A recent study entitled “Antitumor Activity of the MEK Inhibitor TAK-733 Against Melanoma Cell Lines and Patient-Derived Tumor Explants”, published in the journal Molecular Cancer Therapeutics, investigated the activity of the selective MEK 1/2 inhibitor, TAK-733, in both melanoma cell lines and patient-derived melanoma xenograft models.
The team of researchers led by Dr. John Tendler, from the University of Colorado, conducted in vitro cell proliferation tests using the SRB assay to determine TAK-733 influence and the response from the melanoma.
In vivo murine modelling with patient-derived melanoma explants were used, and the team evaluated daily dosing of TAK-733 at 25mg/kg or 10mg/kg. Immunoblotting was performed to evaluate on-target activity and downstream inhibition by TAK-733 in both in vitro and in vivo models.
Results showed that TAK-733 had a broad activity in most melanoma cell lines. Furthermore, in 10 out of 11 patient-derived explants, TAK-733 exhibited tumor growth inhibition ranging from 0-100% (while BRAFV600E and NRAS mutational status did not correlate with responsiveness to TAK-733).
“The importance of this molecule is that it’s a next-generation and highly potent inhibitor of a known melanoma pathway. It was highly effective against melanoma and the method of our study – using patient-derived tumor samples grown in mice – makes us especially optimistic that we should see similar results in the human disease,” John Tentler, PhD, investigator at the CU Cancer Center, associate professor at CU School of Medicine and one of the paper’s lead authors said in a news release.
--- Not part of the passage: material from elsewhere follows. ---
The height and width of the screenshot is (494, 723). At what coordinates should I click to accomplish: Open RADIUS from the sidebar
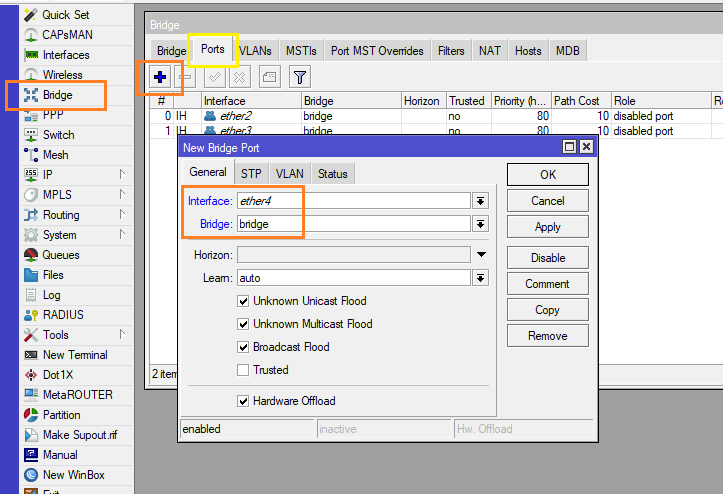(62, 315)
Researchers concluded that TAK-733 can inhibit tumor growth and regression in human melanoma cell lines and patient-derived xenograft models, suggesting further clinical development in melanoma is of scientific interest.
“We’re learning how to use existing drugs better, for example RAF along with MEK inhibitors to block both mutations and thus a common mechanism of resistance. But there is also room for improvement in the drugs themselves and we hope that TAK-733 could improve on the results of existing, approved MEK inhibitors,” Dr. Tentler explained. “TAK-733 may offer substantial enough improvements to justify its continued development”, he concluded.